→ Exercise brief
Please copy, without any changes, the lines starting with the line that contains "Given: Select the £97.40 amount spent cell" and going on through the line that contains "Action: coord(17,66)".

→ Provided material
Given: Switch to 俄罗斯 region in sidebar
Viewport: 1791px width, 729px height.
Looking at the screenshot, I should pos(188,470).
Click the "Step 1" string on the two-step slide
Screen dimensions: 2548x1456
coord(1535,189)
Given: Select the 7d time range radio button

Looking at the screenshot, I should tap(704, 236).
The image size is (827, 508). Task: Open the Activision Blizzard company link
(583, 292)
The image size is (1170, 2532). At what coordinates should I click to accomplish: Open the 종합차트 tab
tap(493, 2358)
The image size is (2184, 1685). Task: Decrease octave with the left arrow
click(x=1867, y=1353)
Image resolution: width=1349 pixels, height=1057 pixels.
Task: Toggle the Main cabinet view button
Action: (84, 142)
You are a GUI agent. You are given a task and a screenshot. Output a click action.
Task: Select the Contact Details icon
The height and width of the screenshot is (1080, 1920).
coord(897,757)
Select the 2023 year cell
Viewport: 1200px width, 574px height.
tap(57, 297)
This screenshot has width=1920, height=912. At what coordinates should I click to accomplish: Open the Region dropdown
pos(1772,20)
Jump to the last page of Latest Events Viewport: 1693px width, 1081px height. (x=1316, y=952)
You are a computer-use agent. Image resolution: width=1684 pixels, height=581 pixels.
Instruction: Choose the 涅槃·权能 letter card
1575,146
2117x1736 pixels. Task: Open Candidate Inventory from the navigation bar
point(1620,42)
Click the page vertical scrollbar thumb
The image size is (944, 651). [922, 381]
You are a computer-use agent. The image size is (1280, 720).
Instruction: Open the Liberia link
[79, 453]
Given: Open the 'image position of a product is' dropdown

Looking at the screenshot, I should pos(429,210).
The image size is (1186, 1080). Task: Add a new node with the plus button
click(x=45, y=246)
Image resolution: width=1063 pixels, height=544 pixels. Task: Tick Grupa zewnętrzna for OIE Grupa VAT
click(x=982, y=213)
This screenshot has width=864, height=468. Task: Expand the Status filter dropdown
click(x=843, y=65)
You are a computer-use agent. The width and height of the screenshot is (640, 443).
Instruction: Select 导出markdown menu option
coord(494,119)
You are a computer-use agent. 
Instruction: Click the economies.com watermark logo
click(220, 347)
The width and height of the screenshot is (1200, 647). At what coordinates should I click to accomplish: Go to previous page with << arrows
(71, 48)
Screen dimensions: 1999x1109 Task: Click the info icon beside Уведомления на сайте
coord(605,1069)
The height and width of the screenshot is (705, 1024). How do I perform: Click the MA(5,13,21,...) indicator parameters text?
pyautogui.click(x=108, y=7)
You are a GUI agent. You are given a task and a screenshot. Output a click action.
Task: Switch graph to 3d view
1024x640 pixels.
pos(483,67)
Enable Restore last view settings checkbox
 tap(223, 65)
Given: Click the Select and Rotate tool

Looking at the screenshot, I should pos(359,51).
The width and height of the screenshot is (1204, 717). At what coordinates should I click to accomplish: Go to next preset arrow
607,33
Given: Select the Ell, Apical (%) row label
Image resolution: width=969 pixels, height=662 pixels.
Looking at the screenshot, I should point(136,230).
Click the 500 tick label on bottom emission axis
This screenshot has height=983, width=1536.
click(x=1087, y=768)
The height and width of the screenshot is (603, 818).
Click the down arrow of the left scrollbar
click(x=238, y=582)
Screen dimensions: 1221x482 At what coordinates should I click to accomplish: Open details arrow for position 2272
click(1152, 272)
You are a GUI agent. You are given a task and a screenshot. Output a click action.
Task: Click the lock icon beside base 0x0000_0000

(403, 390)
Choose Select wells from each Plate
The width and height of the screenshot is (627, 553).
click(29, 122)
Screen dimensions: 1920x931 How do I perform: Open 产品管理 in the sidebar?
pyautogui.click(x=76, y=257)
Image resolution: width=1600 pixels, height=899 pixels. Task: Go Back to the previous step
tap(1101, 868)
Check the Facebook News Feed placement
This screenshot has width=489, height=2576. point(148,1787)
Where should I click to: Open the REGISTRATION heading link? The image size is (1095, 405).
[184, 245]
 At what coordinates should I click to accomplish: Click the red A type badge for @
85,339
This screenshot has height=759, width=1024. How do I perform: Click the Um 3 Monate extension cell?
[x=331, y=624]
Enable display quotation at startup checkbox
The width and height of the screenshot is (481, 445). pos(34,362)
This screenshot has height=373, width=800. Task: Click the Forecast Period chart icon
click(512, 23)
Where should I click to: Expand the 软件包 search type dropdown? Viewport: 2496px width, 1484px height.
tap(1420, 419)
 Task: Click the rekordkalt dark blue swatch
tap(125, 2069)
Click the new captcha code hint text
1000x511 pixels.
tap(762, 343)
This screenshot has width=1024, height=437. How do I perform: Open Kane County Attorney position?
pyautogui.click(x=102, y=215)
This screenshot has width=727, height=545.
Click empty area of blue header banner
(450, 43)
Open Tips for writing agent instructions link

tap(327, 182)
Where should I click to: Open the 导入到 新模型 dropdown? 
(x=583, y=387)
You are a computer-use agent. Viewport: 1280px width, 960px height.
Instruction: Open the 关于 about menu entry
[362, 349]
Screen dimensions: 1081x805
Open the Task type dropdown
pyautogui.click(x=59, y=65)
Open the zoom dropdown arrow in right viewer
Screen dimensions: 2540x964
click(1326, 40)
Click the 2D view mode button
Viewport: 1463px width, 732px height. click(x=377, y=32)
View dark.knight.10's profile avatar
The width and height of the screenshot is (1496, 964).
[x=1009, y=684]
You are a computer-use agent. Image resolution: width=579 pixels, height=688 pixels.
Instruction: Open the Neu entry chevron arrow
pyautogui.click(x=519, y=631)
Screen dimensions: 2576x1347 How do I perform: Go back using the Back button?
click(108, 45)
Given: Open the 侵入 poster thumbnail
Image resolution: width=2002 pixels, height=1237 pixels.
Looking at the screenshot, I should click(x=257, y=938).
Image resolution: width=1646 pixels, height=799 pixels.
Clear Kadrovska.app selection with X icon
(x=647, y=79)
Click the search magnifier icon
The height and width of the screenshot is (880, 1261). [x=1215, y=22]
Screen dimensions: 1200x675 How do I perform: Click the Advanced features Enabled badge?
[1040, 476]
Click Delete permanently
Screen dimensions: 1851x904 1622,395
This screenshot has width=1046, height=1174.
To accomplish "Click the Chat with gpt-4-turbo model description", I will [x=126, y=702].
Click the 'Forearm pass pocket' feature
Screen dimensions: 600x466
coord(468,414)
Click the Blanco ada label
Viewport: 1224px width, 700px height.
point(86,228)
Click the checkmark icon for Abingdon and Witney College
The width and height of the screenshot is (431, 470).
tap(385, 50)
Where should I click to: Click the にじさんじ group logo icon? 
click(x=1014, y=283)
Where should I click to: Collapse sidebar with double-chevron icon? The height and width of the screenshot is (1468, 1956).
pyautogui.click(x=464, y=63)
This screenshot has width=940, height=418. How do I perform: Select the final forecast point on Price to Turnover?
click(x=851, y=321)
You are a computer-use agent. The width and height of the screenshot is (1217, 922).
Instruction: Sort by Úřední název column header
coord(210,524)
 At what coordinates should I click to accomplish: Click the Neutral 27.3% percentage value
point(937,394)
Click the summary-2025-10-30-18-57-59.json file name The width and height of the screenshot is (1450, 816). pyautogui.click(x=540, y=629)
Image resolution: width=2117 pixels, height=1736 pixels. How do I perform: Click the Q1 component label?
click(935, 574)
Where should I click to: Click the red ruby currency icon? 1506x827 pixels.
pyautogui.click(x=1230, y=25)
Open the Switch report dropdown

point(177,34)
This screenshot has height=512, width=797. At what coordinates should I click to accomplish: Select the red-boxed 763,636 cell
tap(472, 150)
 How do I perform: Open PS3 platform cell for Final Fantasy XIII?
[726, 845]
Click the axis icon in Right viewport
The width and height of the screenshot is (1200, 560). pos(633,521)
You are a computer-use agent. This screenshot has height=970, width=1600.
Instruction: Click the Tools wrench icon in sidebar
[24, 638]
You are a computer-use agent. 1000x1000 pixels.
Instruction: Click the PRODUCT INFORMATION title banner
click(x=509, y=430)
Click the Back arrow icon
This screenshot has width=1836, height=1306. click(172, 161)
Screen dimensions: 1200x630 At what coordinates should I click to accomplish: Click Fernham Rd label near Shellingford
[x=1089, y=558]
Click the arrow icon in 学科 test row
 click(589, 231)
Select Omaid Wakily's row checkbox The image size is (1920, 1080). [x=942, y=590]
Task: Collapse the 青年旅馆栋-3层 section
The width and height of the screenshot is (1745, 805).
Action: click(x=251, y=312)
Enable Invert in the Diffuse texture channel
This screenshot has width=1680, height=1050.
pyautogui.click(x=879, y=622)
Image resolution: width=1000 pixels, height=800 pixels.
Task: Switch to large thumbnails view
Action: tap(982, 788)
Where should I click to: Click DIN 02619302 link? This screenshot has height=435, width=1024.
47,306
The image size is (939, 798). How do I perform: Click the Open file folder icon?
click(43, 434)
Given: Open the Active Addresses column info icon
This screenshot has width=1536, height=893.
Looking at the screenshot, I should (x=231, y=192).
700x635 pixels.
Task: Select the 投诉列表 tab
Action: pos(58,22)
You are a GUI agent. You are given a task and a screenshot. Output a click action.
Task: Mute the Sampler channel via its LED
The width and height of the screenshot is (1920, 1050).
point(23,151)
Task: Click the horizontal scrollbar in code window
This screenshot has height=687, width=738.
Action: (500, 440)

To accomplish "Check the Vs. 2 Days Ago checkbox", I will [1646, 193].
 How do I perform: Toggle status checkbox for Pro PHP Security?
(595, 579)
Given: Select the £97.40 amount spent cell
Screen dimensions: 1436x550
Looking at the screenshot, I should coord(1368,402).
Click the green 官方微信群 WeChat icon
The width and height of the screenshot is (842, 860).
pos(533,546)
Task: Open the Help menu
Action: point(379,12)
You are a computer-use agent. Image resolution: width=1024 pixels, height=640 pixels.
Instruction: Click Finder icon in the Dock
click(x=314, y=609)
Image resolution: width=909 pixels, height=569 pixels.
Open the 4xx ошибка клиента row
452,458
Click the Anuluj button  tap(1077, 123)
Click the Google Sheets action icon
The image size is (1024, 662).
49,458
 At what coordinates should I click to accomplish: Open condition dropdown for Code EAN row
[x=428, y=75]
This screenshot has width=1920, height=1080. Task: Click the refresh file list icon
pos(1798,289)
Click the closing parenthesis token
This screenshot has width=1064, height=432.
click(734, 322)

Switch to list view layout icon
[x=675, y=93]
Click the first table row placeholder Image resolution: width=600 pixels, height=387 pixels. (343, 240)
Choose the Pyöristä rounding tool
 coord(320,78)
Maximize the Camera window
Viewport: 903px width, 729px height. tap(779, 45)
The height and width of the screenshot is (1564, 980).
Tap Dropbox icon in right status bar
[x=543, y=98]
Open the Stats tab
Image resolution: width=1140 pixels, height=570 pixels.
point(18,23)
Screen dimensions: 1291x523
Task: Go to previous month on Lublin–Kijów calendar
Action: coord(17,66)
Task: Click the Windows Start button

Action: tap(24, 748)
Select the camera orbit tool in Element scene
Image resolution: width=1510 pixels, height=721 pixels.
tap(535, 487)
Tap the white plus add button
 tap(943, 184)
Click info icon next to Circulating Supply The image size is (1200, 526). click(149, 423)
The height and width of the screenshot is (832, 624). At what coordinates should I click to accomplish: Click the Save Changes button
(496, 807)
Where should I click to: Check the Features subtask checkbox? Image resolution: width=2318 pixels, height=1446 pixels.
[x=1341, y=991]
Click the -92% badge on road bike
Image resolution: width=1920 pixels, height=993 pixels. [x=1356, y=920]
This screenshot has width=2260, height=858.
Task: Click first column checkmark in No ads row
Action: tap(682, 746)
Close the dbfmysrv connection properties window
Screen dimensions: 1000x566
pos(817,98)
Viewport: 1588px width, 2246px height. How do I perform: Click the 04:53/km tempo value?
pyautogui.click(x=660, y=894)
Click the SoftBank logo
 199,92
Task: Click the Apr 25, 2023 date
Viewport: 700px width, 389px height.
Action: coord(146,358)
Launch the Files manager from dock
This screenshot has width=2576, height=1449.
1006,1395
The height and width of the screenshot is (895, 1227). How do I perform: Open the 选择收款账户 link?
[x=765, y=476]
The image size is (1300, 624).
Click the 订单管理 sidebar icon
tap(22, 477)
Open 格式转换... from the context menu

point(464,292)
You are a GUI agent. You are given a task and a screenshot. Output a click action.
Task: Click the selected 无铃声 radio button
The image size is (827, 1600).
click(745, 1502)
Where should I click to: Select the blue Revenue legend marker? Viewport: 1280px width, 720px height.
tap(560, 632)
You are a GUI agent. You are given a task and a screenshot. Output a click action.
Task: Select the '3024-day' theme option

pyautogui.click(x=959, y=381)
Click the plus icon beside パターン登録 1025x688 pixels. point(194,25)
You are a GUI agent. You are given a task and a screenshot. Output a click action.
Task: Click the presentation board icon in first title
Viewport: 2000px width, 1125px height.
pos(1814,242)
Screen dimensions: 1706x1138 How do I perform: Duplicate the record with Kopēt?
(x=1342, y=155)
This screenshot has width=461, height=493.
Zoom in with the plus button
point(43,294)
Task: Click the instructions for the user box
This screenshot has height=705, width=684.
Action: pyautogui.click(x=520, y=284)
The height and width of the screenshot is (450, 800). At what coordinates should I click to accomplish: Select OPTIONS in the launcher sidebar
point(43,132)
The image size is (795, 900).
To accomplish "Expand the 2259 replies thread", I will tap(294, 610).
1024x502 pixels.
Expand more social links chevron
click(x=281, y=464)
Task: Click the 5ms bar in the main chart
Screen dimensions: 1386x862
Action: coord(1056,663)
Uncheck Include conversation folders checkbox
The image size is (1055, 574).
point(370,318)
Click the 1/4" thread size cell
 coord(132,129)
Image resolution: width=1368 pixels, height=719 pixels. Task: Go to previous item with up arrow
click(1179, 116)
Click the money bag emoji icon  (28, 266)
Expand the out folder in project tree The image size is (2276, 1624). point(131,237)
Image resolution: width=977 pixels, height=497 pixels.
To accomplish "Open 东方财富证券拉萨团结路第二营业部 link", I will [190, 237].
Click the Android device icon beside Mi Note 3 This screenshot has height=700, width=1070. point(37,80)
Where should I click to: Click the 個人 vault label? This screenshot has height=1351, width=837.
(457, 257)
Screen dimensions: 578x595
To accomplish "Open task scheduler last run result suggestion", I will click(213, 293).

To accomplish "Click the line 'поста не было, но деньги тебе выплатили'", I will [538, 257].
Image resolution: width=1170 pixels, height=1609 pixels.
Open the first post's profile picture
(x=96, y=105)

→ Solution below
Given: Select the £97.40 amount spent cell
Screen dimensions: 1436x550
Looking at the screenshot, I should coord(1368,402).
Click the green 官方微信群 WeChat icon
The width and height of the screenshot is (842, 860).
pos(533,546)
Task: Open the Help menu
Action: point(379,12)
You are a computer-use agent. Image resolution: width=1024 pixels, height=640 pixels.
Instruction: Click Finder icon in the Dock
click(x=314, y=609)
Image resolution: width=909 pixels, height=569 pixels.
Open the 4xx ошибка клиента row
452,458
Click the Anuluj button  tap(1077, 123)
Click the Google Sheets action icon
The image size is (1024, 662).
49,458
 At what coordinates should I click to accomplish: Open condition dropdown for Code EAN row
[x=428, y=75]
This screenshot has width=1920, height=1080. Task: Click the refresh file list icon
pos(1798,289)
Click the closing parenthesis token
This screenshot has width=1064, height=432.
click(734, 322)

Switch to list view layout icon
[x=675, y=93]
Click the first table row placeholder Image resolution: width=600 pixels, height=387 pixels. (343, 240)
Choose the Pyöristä rounding tool
 coord(320,78)
Maximize the Camera window
Viewport: 903px width, 729px height. tap(779, 45)
The height and width of the screenshot is (1564, 980).
Tap Dropbox icon in right status bar
[x=543, y=98]
Open the Stats tab
Image resolution: width=1140 pixels, height=570 pixels.
point(18,23)
Screen dimensions: 1291x523
Task: Go to previous month on Lublin–Kijów calendar
Action: coord(17,66)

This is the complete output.